• [What is needed]: Pull out every line of the records below that contains the string "element". Matching is case-sensitive.

=== Data provided ===

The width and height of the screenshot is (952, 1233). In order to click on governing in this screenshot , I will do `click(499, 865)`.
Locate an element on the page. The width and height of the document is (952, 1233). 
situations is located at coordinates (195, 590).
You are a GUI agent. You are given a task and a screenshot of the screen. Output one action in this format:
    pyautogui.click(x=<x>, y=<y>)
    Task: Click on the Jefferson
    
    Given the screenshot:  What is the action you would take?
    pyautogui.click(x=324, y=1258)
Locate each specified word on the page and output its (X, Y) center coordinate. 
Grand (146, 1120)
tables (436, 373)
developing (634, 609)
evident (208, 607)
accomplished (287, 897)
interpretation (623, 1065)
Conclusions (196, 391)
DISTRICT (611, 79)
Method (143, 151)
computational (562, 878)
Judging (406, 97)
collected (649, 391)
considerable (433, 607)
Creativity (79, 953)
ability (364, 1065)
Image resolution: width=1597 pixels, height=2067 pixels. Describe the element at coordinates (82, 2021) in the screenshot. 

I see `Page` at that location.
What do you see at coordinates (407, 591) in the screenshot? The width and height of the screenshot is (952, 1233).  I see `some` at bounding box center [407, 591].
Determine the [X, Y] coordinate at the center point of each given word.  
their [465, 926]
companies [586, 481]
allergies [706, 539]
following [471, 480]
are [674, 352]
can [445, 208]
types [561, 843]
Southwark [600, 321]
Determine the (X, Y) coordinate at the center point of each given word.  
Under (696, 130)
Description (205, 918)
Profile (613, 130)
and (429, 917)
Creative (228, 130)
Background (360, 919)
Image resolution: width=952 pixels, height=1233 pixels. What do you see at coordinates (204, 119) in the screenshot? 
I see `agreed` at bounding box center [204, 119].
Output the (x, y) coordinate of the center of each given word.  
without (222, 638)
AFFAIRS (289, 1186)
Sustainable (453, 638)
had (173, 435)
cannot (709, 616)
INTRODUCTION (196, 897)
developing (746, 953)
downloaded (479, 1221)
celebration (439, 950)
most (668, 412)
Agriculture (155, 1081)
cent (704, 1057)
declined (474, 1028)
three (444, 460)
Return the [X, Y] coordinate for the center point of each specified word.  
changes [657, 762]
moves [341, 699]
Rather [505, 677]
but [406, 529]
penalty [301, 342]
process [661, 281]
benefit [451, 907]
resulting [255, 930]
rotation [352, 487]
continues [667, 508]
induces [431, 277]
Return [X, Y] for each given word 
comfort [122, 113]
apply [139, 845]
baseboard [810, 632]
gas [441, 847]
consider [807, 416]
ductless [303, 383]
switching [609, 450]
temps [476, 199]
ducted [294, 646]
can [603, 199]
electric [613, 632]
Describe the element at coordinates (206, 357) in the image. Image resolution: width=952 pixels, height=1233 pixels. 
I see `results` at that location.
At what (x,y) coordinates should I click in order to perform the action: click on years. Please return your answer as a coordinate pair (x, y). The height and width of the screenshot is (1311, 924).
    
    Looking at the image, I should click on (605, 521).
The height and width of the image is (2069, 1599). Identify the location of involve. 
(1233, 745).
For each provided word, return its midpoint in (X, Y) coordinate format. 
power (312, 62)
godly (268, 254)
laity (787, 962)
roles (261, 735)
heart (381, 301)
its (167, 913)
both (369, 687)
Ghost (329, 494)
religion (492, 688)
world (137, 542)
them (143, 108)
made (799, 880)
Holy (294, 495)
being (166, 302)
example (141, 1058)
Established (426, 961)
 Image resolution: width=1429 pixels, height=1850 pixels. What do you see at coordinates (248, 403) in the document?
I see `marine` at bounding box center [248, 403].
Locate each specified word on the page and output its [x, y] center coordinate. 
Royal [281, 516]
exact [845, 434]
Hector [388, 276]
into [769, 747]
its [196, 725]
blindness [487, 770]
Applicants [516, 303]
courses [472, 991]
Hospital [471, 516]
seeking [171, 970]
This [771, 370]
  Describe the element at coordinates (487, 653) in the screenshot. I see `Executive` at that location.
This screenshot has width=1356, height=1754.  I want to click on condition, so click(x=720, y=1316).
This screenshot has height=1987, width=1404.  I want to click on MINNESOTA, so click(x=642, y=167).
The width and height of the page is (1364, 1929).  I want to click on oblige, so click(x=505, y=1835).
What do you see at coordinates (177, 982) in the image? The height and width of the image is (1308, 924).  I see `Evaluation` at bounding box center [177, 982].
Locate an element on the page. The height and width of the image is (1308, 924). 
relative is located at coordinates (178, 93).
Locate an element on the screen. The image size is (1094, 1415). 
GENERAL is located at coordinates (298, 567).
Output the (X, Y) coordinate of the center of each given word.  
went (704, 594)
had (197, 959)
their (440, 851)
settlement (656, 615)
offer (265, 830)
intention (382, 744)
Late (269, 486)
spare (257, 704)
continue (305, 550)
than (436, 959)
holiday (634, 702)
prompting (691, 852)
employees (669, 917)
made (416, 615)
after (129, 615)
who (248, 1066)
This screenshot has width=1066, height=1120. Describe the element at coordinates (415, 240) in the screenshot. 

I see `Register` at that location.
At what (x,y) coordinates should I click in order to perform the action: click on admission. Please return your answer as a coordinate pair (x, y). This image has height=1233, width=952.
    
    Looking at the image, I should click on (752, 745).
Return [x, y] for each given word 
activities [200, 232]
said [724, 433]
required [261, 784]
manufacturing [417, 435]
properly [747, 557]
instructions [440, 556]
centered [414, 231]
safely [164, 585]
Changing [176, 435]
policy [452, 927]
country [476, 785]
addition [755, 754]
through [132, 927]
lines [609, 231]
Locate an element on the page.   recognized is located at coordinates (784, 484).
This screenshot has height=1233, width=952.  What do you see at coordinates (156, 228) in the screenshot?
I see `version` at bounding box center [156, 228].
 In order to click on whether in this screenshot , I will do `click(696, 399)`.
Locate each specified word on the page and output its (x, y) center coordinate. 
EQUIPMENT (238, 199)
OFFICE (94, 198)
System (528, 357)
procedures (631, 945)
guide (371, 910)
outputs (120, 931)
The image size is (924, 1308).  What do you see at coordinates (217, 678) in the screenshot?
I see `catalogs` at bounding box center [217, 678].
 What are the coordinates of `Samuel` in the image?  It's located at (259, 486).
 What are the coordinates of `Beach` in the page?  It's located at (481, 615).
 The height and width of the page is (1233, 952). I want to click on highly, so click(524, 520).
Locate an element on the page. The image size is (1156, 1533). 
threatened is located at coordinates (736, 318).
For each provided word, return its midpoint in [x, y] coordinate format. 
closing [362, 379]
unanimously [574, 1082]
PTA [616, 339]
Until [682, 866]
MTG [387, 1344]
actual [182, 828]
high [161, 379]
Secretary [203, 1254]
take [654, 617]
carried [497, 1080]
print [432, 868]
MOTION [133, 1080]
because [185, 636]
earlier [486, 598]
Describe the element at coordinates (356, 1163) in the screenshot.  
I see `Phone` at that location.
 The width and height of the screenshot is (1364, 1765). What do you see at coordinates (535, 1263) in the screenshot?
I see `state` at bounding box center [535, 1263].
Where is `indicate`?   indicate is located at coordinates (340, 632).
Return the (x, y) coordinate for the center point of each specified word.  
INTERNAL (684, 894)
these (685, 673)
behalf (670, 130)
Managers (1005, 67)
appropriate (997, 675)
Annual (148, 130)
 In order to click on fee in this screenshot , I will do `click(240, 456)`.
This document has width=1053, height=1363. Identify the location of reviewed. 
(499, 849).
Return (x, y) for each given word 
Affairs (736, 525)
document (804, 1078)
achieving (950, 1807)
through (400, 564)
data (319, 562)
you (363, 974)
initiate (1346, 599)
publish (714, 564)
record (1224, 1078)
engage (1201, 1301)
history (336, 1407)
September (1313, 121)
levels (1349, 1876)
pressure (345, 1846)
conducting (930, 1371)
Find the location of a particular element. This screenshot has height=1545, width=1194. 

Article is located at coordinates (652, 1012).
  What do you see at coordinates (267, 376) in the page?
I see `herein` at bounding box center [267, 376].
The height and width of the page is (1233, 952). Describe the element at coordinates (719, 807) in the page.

===

• [Problem solution]:
Locate an element on the page. The width and height of the document is (952, 1233). 
Image resolution: width=1597 pixels, height=2067 pixels. Describe the element at coordinates (82, 2021) in the screenshot. 
Describe the element at coordinates (206, 357) in the image. Image resolution: width=952 pixels, height=1233 pixels. 
  Describe the element at coordinates (487, 653) in the screenshot. I see `Executive` at that location.
Locate an element on the page. The height and width of the image is (1308, 924). 
Locate an element on the screen. The image size is (1094, 1415). 
This screenshot has width=1066, height=1120. Describe the element at coordinates (415, 240) in the screenshot. 
Locate an element on the page.   recognized is located at coordinates (784, 484).
Locate an element on the page. The image size is (1156, 1533). 
Describe the element at coordinates (356, 1163) in the screenshot.  
Find the location of a particular element. This screenshot has height=1545, width=1194. 
The height and width of the page is (1233, 952). Describe the element at coordinates (719, 807) in the page.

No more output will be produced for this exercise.